The rebalancing Chronos describes is very passive and emotion-free. Once or twice a year, you do some very simple arithmetic and sell one fund to buy another. I’ll guess Vanguard even has tools to automate this.

As others in the thread have indicated, dollar-cost averaging is better (and more passive and less emotional!) than your limit-order approach. However averaging in a large sum over 12 months isn’t as good as averaging it in over, say, 5 years or even more. The concern is that you’d be losing returns on the uninvested money over those 5 years.

But there’s a solution to that. While waiting to trickle your money into funds which track the broad average, make investments which have low correlation with the broad market. Good choices would include investments other than stocks, but let’s just consider U.S. stocks likely to do OK if the market falls. “Beta” is a technical indicator which will help you identify such stocks. There might be funds which specialize in low-beta stocks, but it might be easier just to pick a half-dozen companies yourself.

Walmart has a beta of 0.3 — people are more likely to shop at Walmart when the economy is in the doldrums; over the past ten years WMT has never dropped to its 2007 low. Duke Energy’s beta is even lower than Walmart’s. Pepsi and Procter-Gamble each have beta of 0.7: people buy toothpaste, soft drinks and potato chips no matter what the business cycle. Extend your screen to a beta of 0.8 and Johnson&Johnson may appeal.

So there is a way to “have your cake and eat at least some of it” despite the risk of markets crashing. Perhaps other Dopers will mention some other “low beta” options.

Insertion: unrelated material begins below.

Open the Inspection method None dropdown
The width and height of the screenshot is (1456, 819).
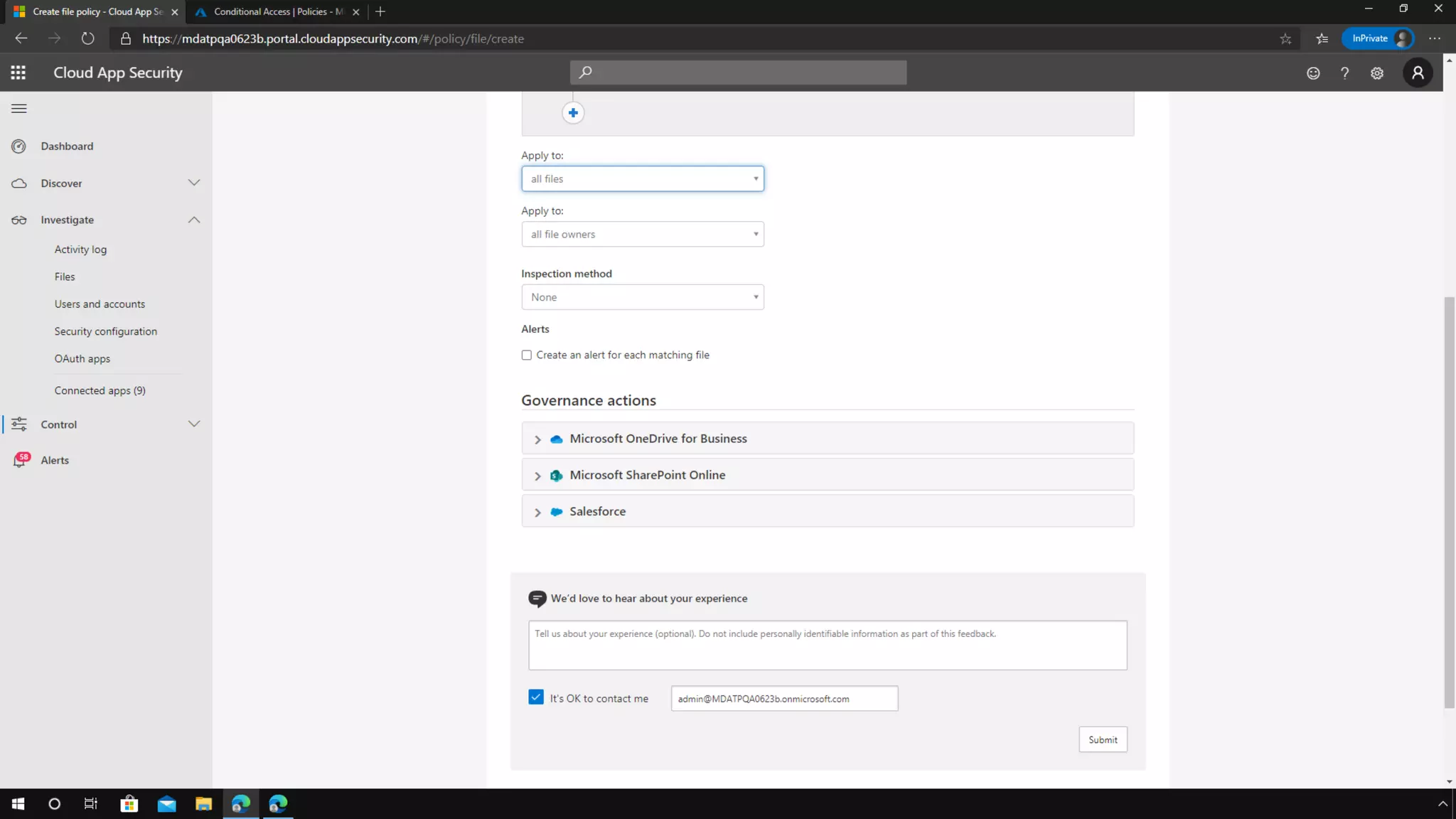642,297
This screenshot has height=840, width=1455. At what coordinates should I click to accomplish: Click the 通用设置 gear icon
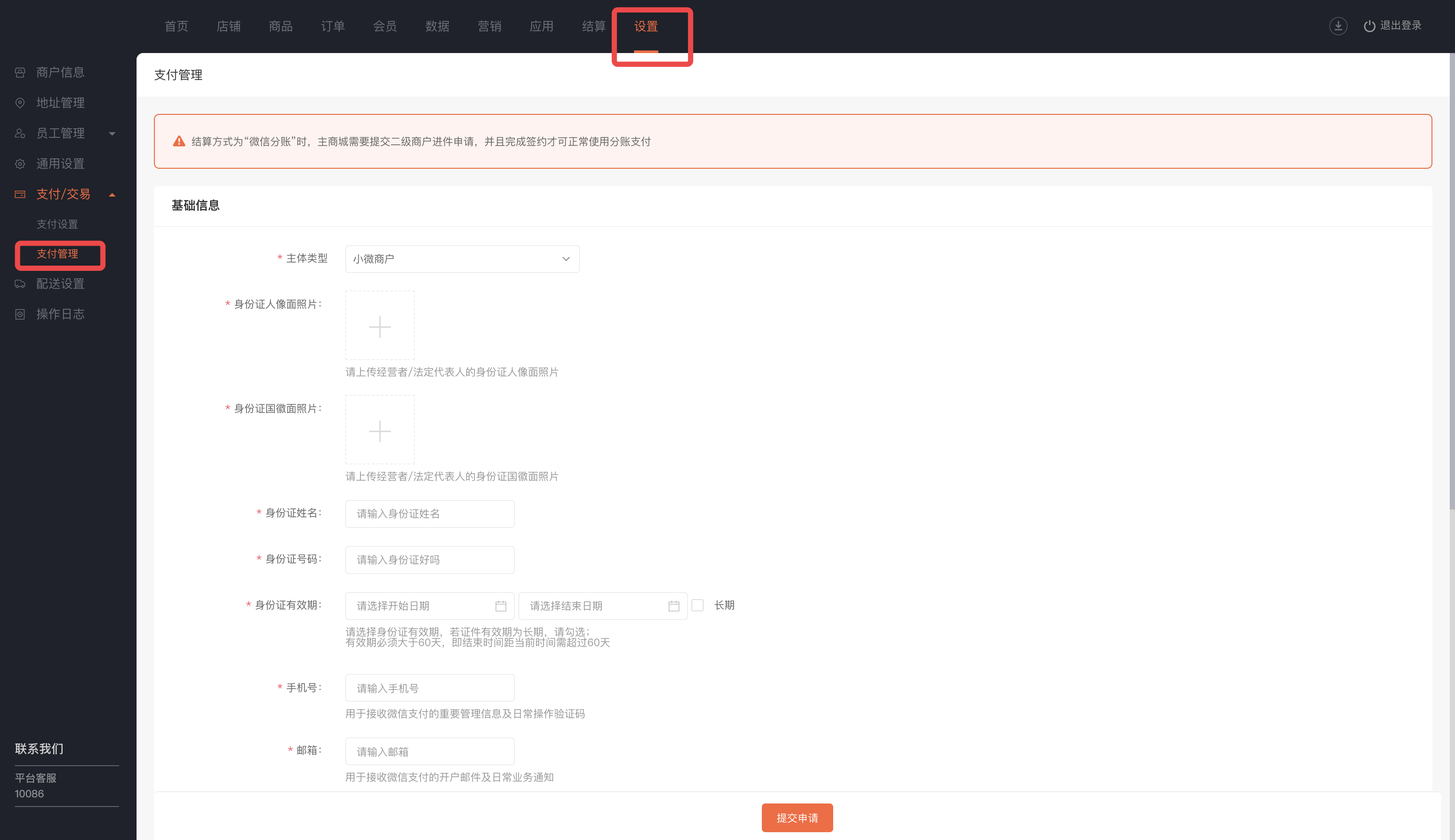tap(20, 164)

I disagree, markets were much lower three years ago. Looking at the same metrics, the likelihood of putting a lump sum in back then and not receiving a return higher than in bonds or a savings account was much lower. I certainly wasn’t as heavy in cash back then either, for the last four years I’ve been in a very fortunate position, so now am looking at various routes. I will up the amount I put in each month, as if I don’t the situation will encourage me to do something rash. I’m just the right age to be buying a sports car and a new wardrobe that’s too youthful.

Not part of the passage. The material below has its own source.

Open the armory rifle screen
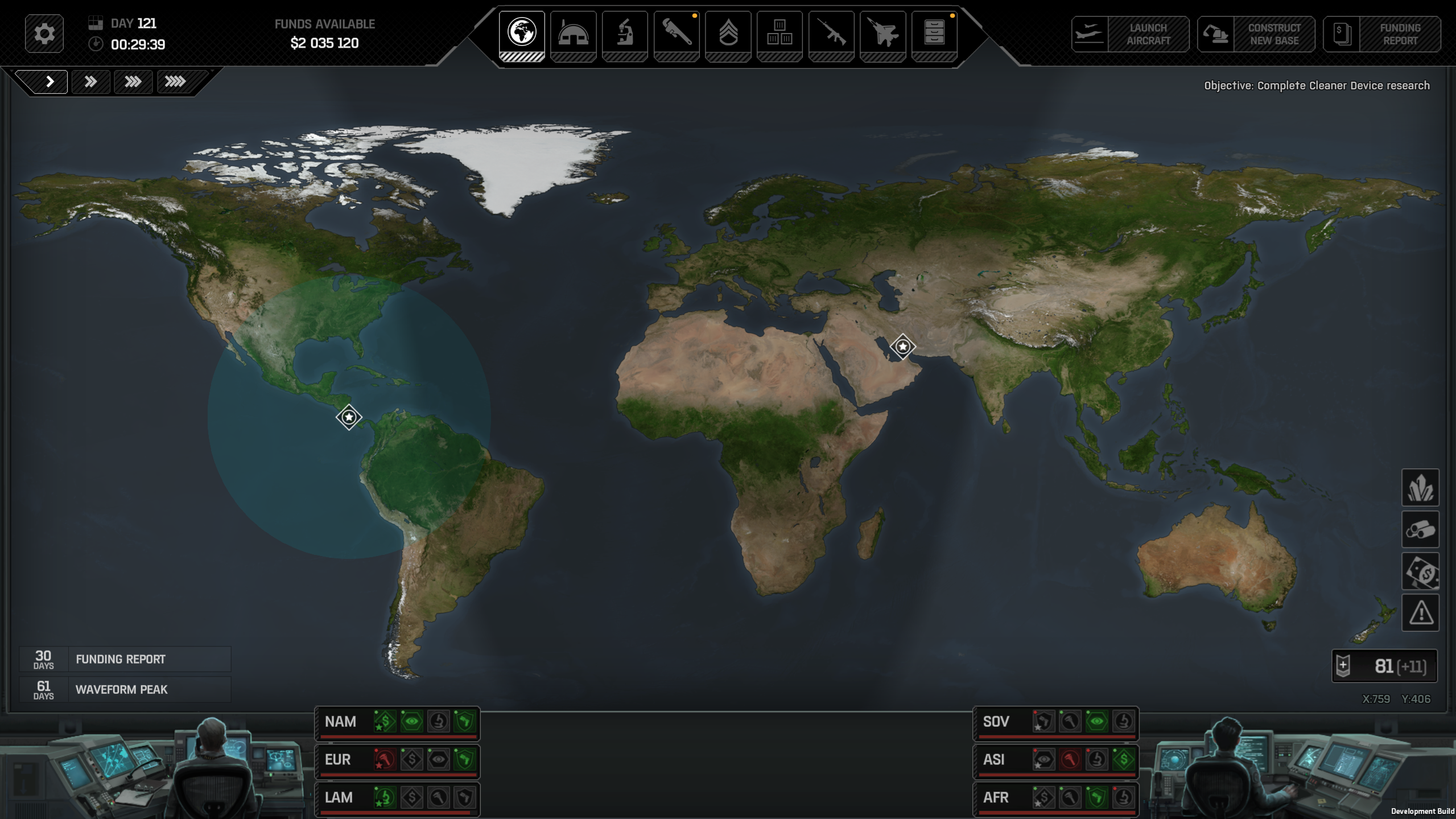 point(831,33)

Thanks septimus, I’ve been buying blue-chip, high-yield, low volatility and low beta stocks for quite a while, they’re in consumer staples, tobacco, military, health, property, and booze. Unfortunately although rebalancing is good advice I *could *make it emotional!

The problem is that you would have tax consequences from selling the better performing stocks/funds.

What Chronos was suggesting was keeping the balance by weighting new investments towards sectors which are a lower share of your current portfolio, without selling anything. This would not cause any taxable gains. On the other hand, that approach would likely only work in the very beginning. After a while, the ratio of new investments to current portfolio will be low enough that your new investments will be less than the disparity that you’re trying to even out.

Back when I was investing in individual stocks rather than indices I would park money I wouldn’t need for a few months to a year in AT&T (T). The beta was low, right now around 0.55, and the dividend high, currently 5.85%. The only problem was doing this in taxable accounts meant short term capital gains uglied up my taxes. On the other hand, having capital gains is kind of a high class problem to have.

AT&T doesn’t look like a great candidate for this now, the whole mobile telephone revolution has introduced a lot more volatility than I’m comfortable with in that whole industry, but as you say, there are a lot of potential candidates for short term holdings that return many times the paltry amount you’ll get from a bank.

I’m actually thinking of getting a bit into T now that it’s come down a lot. Apparently the market is not keen on the TW merger, but that may be a temporary issue for a high yielding blue chip company.